## Text block
┄┄┄┄┄┄┄┄┄┄┄┄┄┄┄┄┄┄┄┄

Hey Ted,
Sorry i mixed up row and column!
Queries are like that:
(1) "SELECT * FROM dfs.`myParquetFile` WHERE `id` = 23"
(2) "SELECT id FROM dfs.`myParquetFile` WHERE `id` = 23"
(1) is 14 sec and (2) is 1.5 sec.
Using drill-1.6.
So it looks like Drill is extracting the columns before filtering which i
didn’t expect…
Is there anyway to change that behaviour ?
Johannes
> On 11 Apr 2016, at 16:42, Ted Dunning <[email protected]> wrote:
>
> Did you mean that you are doing a select to find a single column? What you
> typed was row, but that seems out of line with the rest of what you wrote.
>
> If you are truly asking about filtering down to a single row, whether it
> costs more to return all of the columns rather than just one from a single
> row will depend on whether Drill is extracting columns before filtering or
> after.
>
>
>
> On Mon, Apr 11, 2016 at 6:41 AM, Johannes Zillmann <[email protected]
>> wrote:
>
>> Hey there,
>>
>> i currently doing some performance measurements on Drill.
>> In my case its a single parquet file with a single local Drill Bit.
>>
>> Now in one case i have unexpected results and i’m curious if somebody has
>> a good explanation for it!
>>
>> So i have a file with 10 mio rows with 9 columns .
>> Now i’m doing a select statement to find one single row.
>> Runtime with select * : ~ 14.79 s
>> Runtime with select(filterField) : ~ 1.5 sec
>>
>> So i’m surprised that there is so much variance depending on the fields i
>> select, since i thought Drill needs most time for finding that one element,
>> and then deserialize the other fields only on a hit…
>> But for deserialising 8 more hits 10 sec seem way to much!?!?!?
>>
>> best
>> Johannes
>>
>>

┄┄┄┄┄┄┄┄┄┄┄┄┄┄┄┄┄┄┄┄

## Written task A
Answer these questions about the Drill thread.
(i) Which version of Drill is being used?
(ii) How many rows and columns does the Parquet file have?
(iii) According to Ted, what does the extra cost of returning all columns from a single row depend on?

## Record excerpts
┄┄┄┄┄┄┄┄┄┄┄┄┄┄┄┄┄┄┄┄

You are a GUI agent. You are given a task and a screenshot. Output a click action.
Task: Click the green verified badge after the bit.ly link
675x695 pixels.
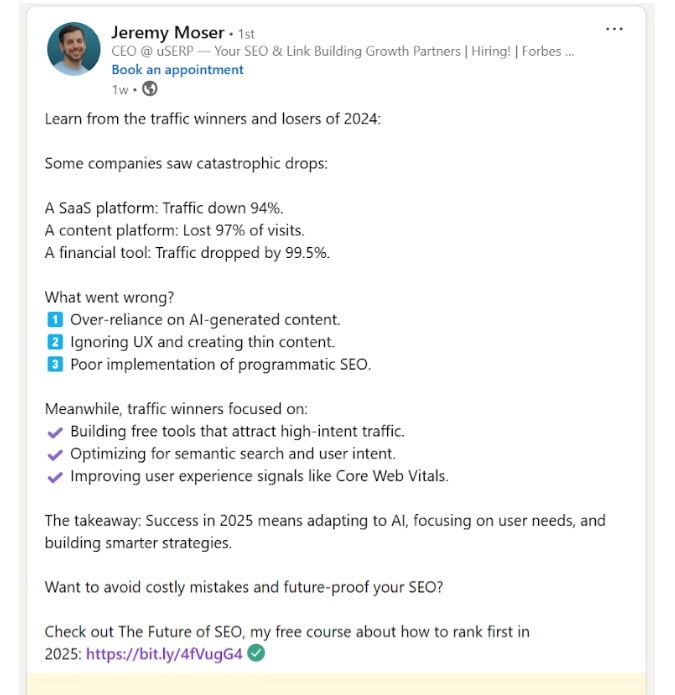257,654
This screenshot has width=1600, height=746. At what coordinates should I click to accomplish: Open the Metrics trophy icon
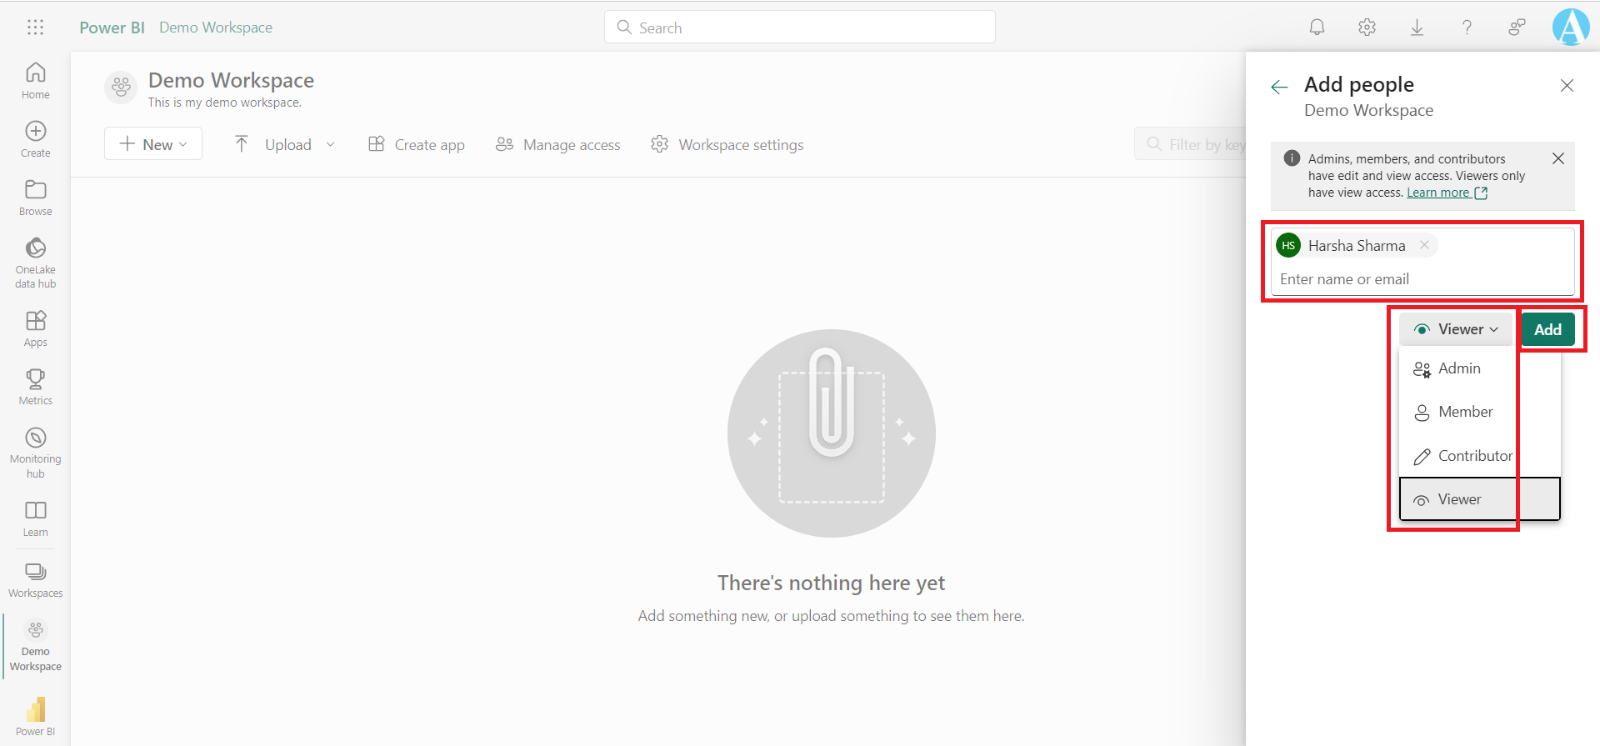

┄┄┄┄┄┄┄┄┄┄┄┄┄┄┄┄┄┄┄┄

## Written task B
Rewrite every line of the records in Block 1, requests included. Multiply each coordinate in the answers by 1.55 and round it to a whole number, with halves rounded up. Do not include the pictures.

## Full response A
(i) drill-1.6.
(ii) 10 million rows and 9 columns.
(iii) It depends on whether Drill extracts the columns before filtering or after.

## Full response B
You are a GUI agent. You are given a task and a screenshot. Output a click action.
Task: Click the green verified badge after the bit.ly link
675x695 pixels.
398,1014
This screenshot has width=1600, height=746. At what coordinates should I click to accomplish: Open the Metrics trophy icon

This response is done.